Canister 12 is substantially different inside than operational canister 20. As shown in FIG. 4 and FIG. 5, the primary members are filters 60. They may be standard military issue gas mask filters, such as GSA Stock No. 2H4240-00-218-0779 from Acushnet Corporation of New Bedford, MA. under Model DHAA15-69-C-0953. Preferably the filters are removable as by clamps 62. Canister 12 is made to the size, shape and weight of operational canister 20 and is similarly activated. A lanyard is provided with operational canister 20 to initiate the chlorate candle. A lanyard is likewise provided with canister 12, but to operate pushrod 64 and open valve 66. Thereby, fresh air may flow through filters 60 and valve 66 into fixture 18 of the breathing bag assembly, and from there through cross-over 10 into inhalation tube 30.

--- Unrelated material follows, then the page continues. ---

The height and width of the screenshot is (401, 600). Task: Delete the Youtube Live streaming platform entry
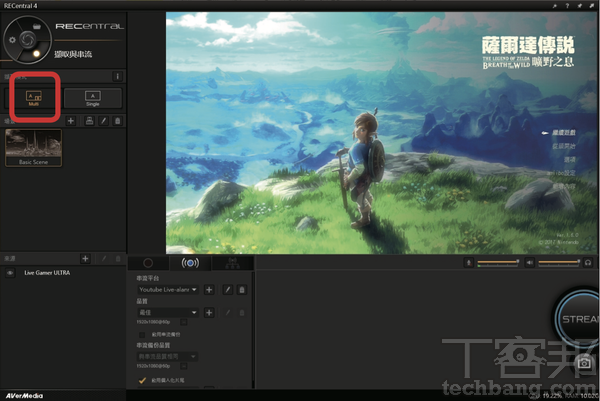[242, 289]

When cotter pin 68 is withdrawn by use of the lanyard, spring biased mechanism 70 forces pushrod 64 to rotate lever 72 and open valve 66. An end portion of lever 72 forms the cap to valve 66 and when lever 72 is rotated the cap rotates away, opening the valve to permit fresh air to flow upwards from filters 60 and through valve 66.

The final member associated with canister 12 that completes the modification of the OBA is collar 80, shown in FIG. 2. Collar 80 closes off breathing bag tube 24 at fixture 18. The normal flow of air through the neck of the canister is thereby prevented. Inasmuch as the simulator is not a closed loop, self-contained system, the air exhaled by the wearer is not recirculated but is, instead, vented to ambient through valve 54. Valve 54 provides resistance sufficient to inflate the breathing bag, for realism in both breathing effort and appearance of the apparatus.

An additional resistive valve has also been found to be a worthwhile feature in the simulators. It is a safety feature that is intended to provide at least some air to the facepiece even when the simulator is used improperly. After all, training is intended to prevent injury, not cause suffocation. The valve may be located anywhere along the inhalation path, and need not be a valve at all, since even a simple orifice will do. Resistance should be provided to restrict air flow and thereby warn the trainee that the "apparatus" is not being used properly. A preferred placement of the orifice is in the cap of lever 72 that covers valve 66. It has been suggested that the cap of lever 72 can be blocked open to prevent it from fully closing valve 66, which will permit at least some air flow at all times.

The present invention is not limited to the Type A-3 OBA. The invention was originated for the Type A-3 but it has application to other breathing apparatuses. Possible applications extend beyond emergency OBA's, to diving equipment, high altitude equipment, and some medical equipment, among others. The particular equipment selected for simulation will dictate design considerations, but the techniques disclosed by description or example provide the teaching to apply the invention to the various applications.

Obviously many modifications and variations of the present invention are possible in light of the above teachings. It is, therefore, to be understood that within the scope of the appended claims the invention may be practiced otherwise than as specifically described.